INPUT FOR THIS TASK Start Marker

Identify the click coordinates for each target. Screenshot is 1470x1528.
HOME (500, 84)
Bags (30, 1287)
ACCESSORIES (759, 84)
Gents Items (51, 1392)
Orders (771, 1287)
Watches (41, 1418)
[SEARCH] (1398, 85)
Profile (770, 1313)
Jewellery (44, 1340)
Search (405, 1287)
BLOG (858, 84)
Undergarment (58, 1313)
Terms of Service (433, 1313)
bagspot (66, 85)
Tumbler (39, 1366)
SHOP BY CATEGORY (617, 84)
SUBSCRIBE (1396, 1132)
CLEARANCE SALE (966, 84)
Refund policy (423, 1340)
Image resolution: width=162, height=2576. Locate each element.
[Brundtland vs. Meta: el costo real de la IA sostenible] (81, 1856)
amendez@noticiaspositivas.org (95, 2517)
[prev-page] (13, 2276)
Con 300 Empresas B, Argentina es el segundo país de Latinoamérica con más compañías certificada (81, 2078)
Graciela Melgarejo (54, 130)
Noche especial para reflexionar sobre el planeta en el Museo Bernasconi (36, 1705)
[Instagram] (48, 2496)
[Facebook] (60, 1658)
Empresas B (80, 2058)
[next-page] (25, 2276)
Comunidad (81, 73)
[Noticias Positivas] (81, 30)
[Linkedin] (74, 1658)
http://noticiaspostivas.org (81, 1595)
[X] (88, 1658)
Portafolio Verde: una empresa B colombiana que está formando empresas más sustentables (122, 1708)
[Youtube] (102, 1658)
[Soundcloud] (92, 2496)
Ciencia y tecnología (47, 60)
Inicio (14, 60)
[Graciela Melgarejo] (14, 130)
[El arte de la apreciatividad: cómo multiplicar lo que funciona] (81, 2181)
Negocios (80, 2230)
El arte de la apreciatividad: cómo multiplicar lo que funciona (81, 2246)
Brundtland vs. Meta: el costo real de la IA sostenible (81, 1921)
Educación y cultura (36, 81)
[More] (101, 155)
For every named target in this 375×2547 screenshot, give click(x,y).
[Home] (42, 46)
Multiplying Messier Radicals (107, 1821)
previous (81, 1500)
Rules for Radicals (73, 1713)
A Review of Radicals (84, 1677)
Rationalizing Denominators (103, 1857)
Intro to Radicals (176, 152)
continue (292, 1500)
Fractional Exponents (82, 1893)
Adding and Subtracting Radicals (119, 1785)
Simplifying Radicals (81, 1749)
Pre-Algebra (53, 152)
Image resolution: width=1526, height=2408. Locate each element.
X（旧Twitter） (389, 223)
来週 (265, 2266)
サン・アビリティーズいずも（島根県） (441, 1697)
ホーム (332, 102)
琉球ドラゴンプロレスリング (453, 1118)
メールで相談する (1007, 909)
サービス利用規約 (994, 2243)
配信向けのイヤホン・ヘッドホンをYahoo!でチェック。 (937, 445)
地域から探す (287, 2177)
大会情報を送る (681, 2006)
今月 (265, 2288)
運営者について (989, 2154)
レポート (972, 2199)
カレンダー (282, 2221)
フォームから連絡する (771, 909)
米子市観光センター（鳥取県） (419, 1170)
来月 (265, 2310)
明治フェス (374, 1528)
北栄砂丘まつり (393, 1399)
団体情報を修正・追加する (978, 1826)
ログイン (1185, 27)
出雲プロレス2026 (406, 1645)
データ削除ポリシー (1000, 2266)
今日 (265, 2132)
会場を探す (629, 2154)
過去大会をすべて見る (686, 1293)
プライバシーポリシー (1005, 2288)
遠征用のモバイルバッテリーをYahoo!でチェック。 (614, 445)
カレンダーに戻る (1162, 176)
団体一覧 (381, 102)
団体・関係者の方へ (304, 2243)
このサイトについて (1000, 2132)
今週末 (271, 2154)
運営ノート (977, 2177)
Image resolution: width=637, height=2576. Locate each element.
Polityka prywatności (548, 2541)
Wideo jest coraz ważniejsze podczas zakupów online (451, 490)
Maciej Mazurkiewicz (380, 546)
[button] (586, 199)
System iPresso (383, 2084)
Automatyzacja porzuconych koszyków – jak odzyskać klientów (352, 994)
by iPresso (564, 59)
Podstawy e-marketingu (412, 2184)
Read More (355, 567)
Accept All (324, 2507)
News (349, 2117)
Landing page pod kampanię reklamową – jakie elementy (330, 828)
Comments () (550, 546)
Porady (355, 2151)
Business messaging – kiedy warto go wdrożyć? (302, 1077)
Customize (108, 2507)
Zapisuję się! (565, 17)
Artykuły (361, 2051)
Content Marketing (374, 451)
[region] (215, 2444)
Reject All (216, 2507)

INPUT FOR THIS TASK End Marker

:: TASK OBJECTIVE ::
Please retype the data exactly as it stands, from its first line down to the line that contains "Graciela Melgarejo (54, 130)", then stop.

:: EXERCISE RESULT ::
Identify the click coordinates for each target. Screenshot is 1470x1528.
HOME (500, 84)
Bags (30, 1287)
ACCESSORIES (759, 84)
Gents Items (51, 1392)
Orders (771, 1287)
Watches (41, 1418)
[SEARCH] (1398, 85)
Profile (770, 1313)
Jewellery (44, 1340)
Search (405, 1287)
BLOG (858, 84)
Undergarment (58, 1313)
Terms of Service (433, 1313)
bagspot (66, 85)
Tumbler (39, 1366)
SHOP BY CATEGORY (617, 84)
SUBSCRIBE (1396, 1132)
CLEARANCE SALE (966, 84)
Refund policy (423, 1340)
Image resolution: width=162, height=2576. Locate each element.
[Brundtland vs. Meta: el costo real de la IA sostenible] (81, 1856)
amendez@noticiaspositivas.org (95, 2517)
[prev-page] (13, 2276)
Con 300 Empresas B, Argentina es el segundo país de Latinoamérica con más compañías certificada (81, 2078)
Graciela Melgarejo (54, 130)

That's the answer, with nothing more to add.